◆ DOCUMENT SEGMENT ◆

________________________

Getting machines to learn +-×÷ (Part II)

One-hot encoding

In the final section of Part I we had a 3-feature dataset, where the first two features were the operands and the third feature encoded whether the operation was addition, subtraction, multiplication or division. We used 0 to represent +, 1 to represent -, 2 to represent × and 3 to represent ÷. While that specification was entirely correct, the representation might be misleading in some ways.

Here’s why. When the numbers 0, 1, 2, 3 are interpreted qualitatively, that encoding is good in that it places +, -, × and ÷ in four different categories. When interpreted quantitatively, however, + (represented by 0) is not really meaningfully further away from ÷ (represented by 3) than – (represented by 1) is , as suggested by the difference between the numbers 3-0=3 (further apart) and 3-1=2 (closer).

To force the encoding to qualitative categories, we use one-hot encoding. Instead of representing +-×÷ with a single column containing the numbers 0, 1, 2 or 3, we now represent +-×÷ with four columns containing either 0 or 1:

If a data point (or row) is +, the 3rd column will be 1 while columns 4, 5 and 6 will be zero.
If a data point (or row) is -, the 4rd column will be 1 while columns 3, 5 and 6 will be zero.
If a data point (or row) is ×, the 5th column will be 1 while columns 3, 4 and 6 will be zero.
If a data point (or row) is ÷, the last column will be 1 while columns 3, 4 and 5 will be zero.

The Jupyter notebook for this exercise can be downloaded here.

We begin by recycling the same imports and functions we had from Part I:

import numpy as np
rs = np.random.seed(77)

def fitscore(model):
     model.fit(X, y)
     score = model.score(XX, yy)
     print('test score = {:6.3f}'.format(score))

from sklearn.linear_model import LinearRegression, Ridge, Lasso
from sklearn.ensemble import RandomForestRegressor, GradientBoostingRegressor
from sklearn.model_selection import cross_validate, GridSearchCV

def callfitscores():
    print('{:28s}'.format('LinearRegression'), end='')
    fitscore(LinearRegression(n_jobs=-1))
    print('{:28s}'.format('Ridge'), end='')
    fitscore(Ridge(random_state=rs))
    print('{:28s}'.format('Lasso'), end='')
    fitscore(Lasso(random_state=rs))
    print('{:28s}'.format('RandomForestRegressor'), end='')
    fitscore(RandomForestRegressor(random_state=rs))
    print('{:28s}'.format('GradientBoostingRegressor'), end='')
    fitscore(GradientBoostingRegressor(random_state=rs))

def cv(model):
    cvscores = cross_validate(model, XX, yy, cv=10, return_train_score=True)

________________________

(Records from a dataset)
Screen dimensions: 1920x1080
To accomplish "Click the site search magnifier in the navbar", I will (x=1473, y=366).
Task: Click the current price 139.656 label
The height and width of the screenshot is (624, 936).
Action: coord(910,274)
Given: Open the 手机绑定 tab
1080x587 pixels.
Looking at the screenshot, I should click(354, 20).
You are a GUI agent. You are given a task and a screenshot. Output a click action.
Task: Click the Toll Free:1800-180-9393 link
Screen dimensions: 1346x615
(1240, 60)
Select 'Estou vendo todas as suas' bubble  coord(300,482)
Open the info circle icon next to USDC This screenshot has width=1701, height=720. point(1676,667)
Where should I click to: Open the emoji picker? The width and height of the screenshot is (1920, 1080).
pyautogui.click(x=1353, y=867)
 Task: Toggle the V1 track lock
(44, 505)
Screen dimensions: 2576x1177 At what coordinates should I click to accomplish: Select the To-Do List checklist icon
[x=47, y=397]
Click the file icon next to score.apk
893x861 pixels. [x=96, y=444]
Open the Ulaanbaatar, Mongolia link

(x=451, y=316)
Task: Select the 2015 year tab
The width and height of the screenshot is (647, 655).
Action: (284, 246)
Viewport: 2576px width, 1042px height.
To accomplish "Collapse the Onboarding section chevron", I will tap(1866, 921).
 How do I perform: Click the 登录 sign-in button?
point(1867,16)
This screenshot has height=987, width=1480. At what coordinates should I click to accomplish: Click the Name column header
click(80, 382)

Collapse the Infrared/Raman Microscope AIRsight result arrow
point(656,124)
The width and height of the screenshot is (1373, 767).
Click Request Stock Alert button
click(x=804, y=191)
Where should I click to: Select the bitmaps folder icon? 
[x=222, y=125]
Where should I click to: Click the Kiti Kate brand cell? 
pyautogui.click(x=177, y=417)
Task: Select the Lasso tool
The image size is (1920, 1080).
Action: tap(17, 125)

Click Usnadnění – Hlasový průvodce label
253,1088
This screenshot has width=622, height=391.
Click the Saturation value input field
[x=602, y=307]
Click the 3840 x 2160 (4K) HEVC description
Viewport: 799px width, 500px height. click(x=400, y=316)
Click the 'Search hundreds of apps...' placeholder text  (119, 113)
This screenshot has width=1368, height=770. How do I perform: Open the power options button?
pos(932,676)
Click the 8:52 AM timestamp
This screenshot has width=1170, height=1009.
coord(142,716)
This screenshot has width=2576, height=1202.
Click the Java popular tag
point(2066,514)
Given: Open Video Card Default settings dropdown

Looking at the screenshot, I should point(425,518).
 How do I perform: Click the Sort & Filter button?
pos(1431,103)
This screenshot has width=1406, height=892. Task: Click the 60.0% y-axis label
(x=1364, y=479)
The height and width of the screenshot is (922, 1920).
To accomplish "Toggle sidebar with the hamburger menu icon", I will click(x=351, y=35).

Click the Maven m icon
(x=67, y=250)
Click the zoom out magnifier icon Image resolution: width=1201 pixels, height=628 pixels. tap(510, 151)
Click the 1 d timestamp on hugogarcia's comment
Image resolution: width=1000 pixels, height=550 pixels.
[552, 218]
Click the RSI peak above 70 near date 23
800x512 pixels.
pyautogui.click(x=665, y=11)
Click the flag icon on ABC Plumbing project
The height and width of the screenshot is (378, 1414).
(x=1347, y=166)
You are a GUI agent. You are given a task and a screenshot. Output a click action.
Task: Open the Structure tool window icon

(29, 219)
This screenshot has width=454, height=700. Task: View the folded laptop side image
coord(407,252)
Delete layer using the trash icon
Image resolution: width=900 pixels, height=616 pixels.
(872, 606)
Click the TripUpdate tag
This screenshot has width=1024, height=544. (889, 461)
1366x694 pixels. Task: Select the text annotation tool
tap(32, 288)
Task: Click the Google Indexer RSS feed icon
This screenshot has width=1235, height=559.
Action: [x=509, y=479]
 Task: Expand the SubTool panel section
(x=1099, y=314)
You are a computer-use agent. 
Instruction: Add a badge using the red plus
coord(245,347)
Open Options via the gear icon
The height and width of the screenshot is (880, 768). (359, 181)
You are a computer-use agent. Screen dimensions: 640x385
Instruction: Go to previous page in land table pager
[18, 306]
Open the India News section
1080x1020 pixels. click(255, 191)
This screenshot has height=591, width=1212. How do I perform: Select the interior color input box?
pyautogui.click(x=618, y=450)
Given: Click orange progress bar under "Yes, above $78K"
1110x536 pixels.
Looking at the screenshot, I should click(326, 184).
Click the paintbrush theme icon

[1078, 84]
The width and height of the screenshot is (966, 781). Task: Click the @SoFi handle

________________________

◆ DIRECTIONS ◆
**a.** Transcribe the passage of the one-hot encoding article starting with "fitscore(Lasso(random_state=rs))" and going on through "yy, cv=10, return_train_score=True)".
**b.** In the dataset rows, restate word for word the lines starting with the line with "Click the 3840 x 2160 (4K) HEVC description" and going on through the line with "pos(932,676)".

◆ THE REPLIES ◆
**a.**
fitscore(Lasso(random_state=rs))
    print('{:28s}'.format('RandomForestRegressor'), end='')
    fitscore(RandomForestRegressor(random_state=rs))
    print('{:28s}'.format('GradientBoostingRegressor'), end='')
    fitscore(GradientBoostingRegressor(random_state=rs))

def cv(model):
    cvscores = cross_validate(model, XX, yy, cv=10, return_train_score=True)

**b.**
Click the 3840 x 2160 (4K) HEVC description
Viewport: 799px width, 500px height. click(x=400, y=316)
Click the 'Search hundreds of apps...' placeholder text  (119, 113)
This screenshot has width=1368, height=770. How do I perform: Open the power options button?
pos(932,676)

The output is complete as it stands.